One restaurant’s fight against addiction

Photograph by Luke Sharrett

Restaurant owners Rob Perez and his wife, Diane, have seen addiction claim the lives of 15 employees in little more than a decade.

Feeling powerless against the swelling opioid crisis, they decided instead to try to find a solution within the industry they know and love.

In August 2017, the couple opened DV8 Kitchen in Lexington, Ky., with the mission of employing those in treatment for addiction to opioids and other substances. Currently, 23 of the restaurant’s 26 workers are in “active recovery” programs, Rob Perez says. The restaurant’s managers do not have a history of addiction.  

“Either addiction finds our industry, or people in addiction find our industry,” says Perez, who himself has been sober for 29 years. “It has to do with how fun it is, how bonding it is to be in the crunch. Cash money helps, and a bunch of fun-loving people that go out after work.”

The Perezes, who own and operate three Saul Good Restaurant & Pubs in Lexington, work directly with residential treatment facilities near DV8 Kitchen to hire and retain employees. The sober-living houses ensure that all residents are working on their recovery through a 12-step program and they receive drug and alcohol testing weekly. DV8 Kitchen employees must sign documents acknowledging they can be immediately terminated if they violate any of those house rules.

Working hand-in-hand with the treatment centers ensures that “we have validation that people are trying to help themselves,” he says.

The restaurant pools tips and adds the money straight to employees’ checks so no potentially tempting cash is exchanged, according to a New York Times profile of the operation.

DV8 Kitchen serves only breakfast and lunch, with a menu of cafe fare bolstered by an on-site bakery.

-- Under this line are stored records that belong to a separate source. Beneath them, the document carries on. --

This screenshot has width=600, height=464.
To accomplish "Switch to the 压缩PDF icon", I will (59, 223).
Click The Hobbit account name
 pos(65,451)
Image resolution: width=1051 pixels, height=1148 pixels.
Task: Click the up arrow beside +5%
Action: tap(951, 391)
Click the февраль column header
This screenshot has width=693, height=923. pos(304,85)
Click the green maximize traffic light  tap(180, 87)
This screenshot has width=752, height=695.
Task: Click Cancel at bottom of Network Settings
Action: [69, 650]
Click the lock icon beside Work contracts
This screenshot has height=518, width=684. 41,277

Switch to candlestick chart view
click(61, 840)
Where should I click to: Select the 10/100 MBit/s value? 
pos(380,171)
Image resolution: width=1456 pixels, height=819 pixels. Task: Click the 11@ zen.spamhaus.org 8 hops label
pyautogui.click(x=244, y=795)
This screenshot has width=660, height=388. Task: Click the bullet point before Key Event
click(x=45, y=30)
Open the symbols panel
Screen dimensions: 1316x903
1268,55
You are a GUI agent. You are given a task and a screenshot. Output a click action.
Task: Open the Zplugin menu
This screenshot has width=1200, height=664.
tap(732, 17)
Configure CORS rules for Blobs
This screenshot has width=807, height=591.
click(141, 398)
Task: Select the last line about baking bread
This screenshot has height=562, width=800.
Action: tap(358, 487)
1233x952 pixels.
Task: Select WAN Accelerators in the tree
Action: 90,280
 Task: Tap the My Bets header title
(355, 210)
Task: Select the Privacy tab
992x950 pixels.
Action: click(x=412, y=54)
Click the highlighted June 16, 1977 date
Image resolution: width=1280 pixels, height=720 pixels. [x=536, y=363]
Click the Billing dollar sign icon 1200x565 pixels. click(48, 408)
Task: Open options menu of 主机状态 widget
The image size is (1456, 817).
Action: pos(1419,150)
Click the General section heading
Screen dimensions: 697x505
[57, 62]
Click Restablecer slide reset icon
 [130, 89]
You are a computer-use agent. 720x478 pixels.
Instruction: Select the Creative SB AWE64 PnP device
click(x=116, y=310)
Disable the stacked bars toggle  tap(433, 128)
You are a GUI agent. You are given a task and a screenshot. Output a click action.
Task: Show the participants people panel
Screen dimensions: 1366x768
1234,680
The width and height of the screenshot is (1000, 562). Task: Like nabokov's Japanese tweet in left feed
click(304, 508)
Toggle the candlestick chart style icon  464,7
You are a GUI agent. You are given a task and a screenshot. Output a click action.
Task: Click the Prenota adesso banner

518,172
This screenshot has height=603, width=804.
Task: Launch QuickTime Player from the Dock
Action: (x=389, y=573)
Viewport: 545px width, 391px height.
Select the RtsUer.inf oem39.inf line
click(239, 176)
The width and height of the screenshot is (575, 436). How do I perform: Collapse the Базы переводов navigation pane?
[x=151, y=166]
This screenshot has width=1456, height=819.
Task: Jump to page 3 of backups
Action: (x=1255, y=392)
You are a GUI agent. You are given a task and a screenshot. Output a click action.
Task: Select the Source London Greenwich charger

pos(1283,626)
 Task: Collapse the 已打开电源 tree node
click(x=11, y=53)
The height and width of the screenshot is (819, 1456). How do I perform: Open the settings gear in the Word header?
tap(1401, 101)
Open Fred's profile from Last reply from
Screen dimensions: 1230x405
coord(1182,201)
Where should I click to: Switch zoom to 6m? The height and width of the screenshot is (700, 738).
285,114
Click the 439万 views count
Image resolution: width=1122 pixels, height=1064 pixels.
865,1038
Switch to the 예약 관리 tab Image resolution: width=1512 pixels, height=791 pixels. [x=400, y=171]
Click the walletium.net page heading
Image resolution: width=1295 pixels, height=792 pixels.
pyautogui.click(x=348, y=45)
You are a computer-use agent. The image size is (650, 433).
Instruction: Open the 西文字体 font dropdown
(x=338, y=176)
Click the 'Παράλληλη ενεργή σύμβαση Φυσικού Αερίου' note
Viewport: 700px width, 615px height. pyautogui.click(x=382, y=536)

The concept quickly scrapped its dinner service, realizing employees needed to return to their treatment centers to work on their recovery. Each week, the restaurant hosts mandatory afternoon workshops on topics ranging from personal finance to trauma recovery to origami and yoga.

“We have a less than 70% turnover rate,” Perez says, noting that about half of the employees have no previous foodservice experience. He told the Times that the restaurant has been profitable since last spring.

Perez is currently looking to expand the restaurant’s wholesale baking operation and he hopes to open another location in Lexington.

The tentacles of America’s opioid epidemic extend into all facets of society. Some 72,000 people died of overdoses in 2017, and 42,000 of those deaths were opioid-related, according to the Centers for Disease Control and Prevention.

The recent surge in opioid use likely originated in the late 1990s, when pharmaceutical companies marketed some opioids as being nonaddictive, and doctors widely prescribed drugs such as oxycodone for long-term use.

Once those prescriptions ran out, some people who became addicted to the prescription painkillers turned to heroin. As demand for heroin outpaces production, synthetic opioids with up to 100 times the potency of morphine have emerged, increasing the frequency and risk of overdoses. The wide availability of opioids and staggering economic inequality in communities throughout the country have proved to be a dangerous combination.

“Opioid abuse has ravaged local communities and families, and all stakeholders must be engaged to confront this national emergency,” Dawn Sweeney, the National Restaurant Association’s president and CEO, said in a statement following the signing of legislation in October by President Trump to reduce the use and supply of opiates.

Employers need to be more receptive to hiring people in addiction recovery, Perez says. Doing so requires them to be flexible with the realities of treatment schedules and needs, as well as the day-to-day struggles of recovering addicts. But the payoff for the effort is great, he says.

“I want to figure out how to help more people because the people I work with who have a background in addiction and recovery have an unbelievable capacity for excellence,” he says.